[Dataset entries]
== Segment start ==

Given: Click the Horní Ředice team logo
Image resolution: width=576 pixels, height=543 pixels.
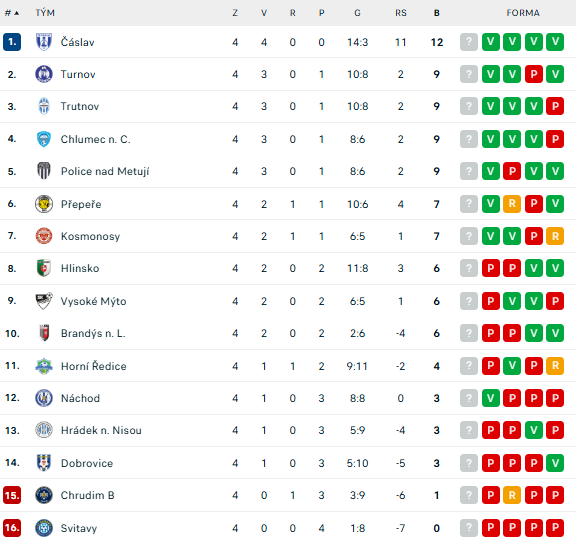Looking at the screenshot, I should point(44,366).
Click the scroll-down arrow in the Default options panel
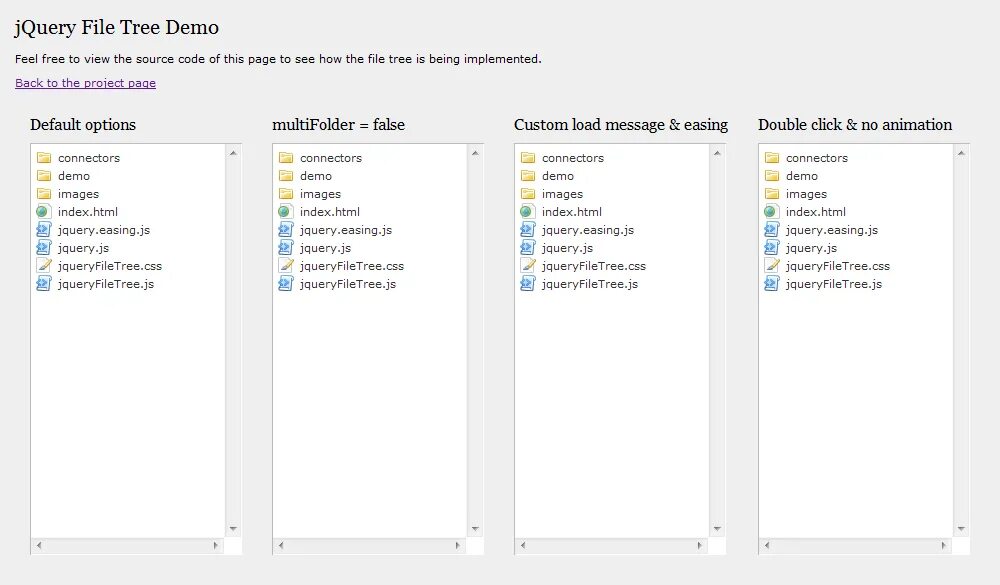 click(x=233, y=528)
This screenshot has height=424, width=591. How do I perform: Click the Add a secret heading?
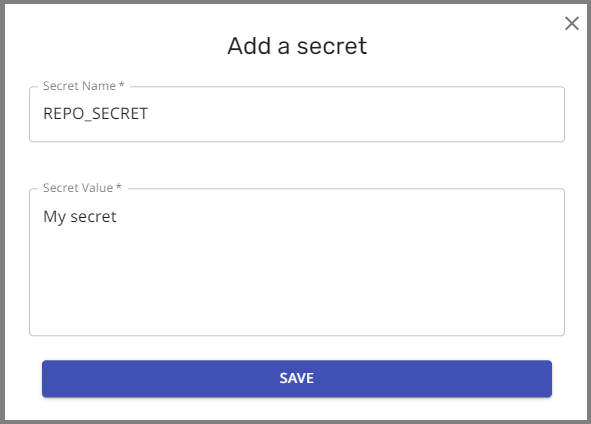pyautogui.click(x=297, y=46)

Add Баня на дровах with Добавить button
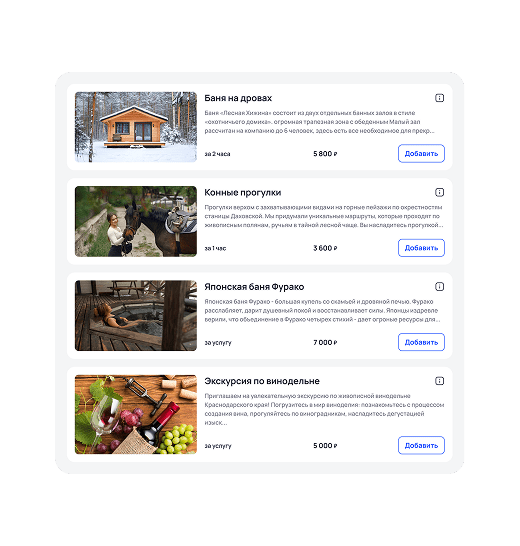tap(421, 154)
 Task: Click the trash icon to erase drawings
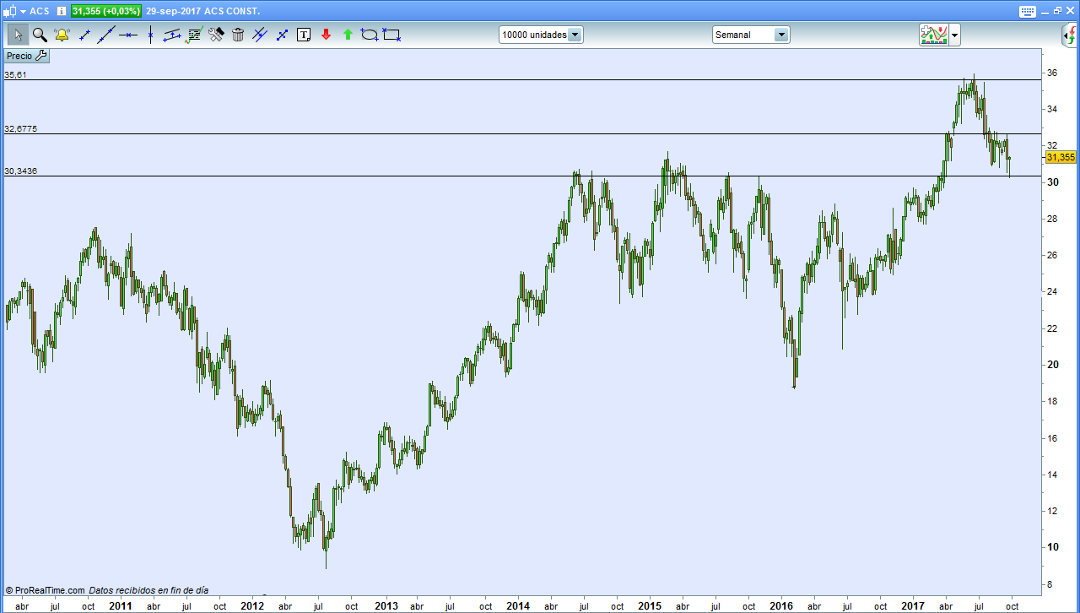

== Segment end ==

The response should be the lines from the one containing "Image resolution: width=576" through the final line of the records, reproduced exactly and with every picture left out.

• **Solution below**:
Image resolution: width=576 pixels, height=543 pixels.
Looking at the screenshot, I should point(44,366).
Click the scroll-down arrow in the Default options panel
 click(x=233, y=528)
This screenshot has height=424, width=591. How do I perform: Click the Add a secret heading?
pyautogui.click(x=297, y=46)

Add Баня на дровах with Добавить button
tap(421, 154)
 Task: Click the trash icon to erase drawings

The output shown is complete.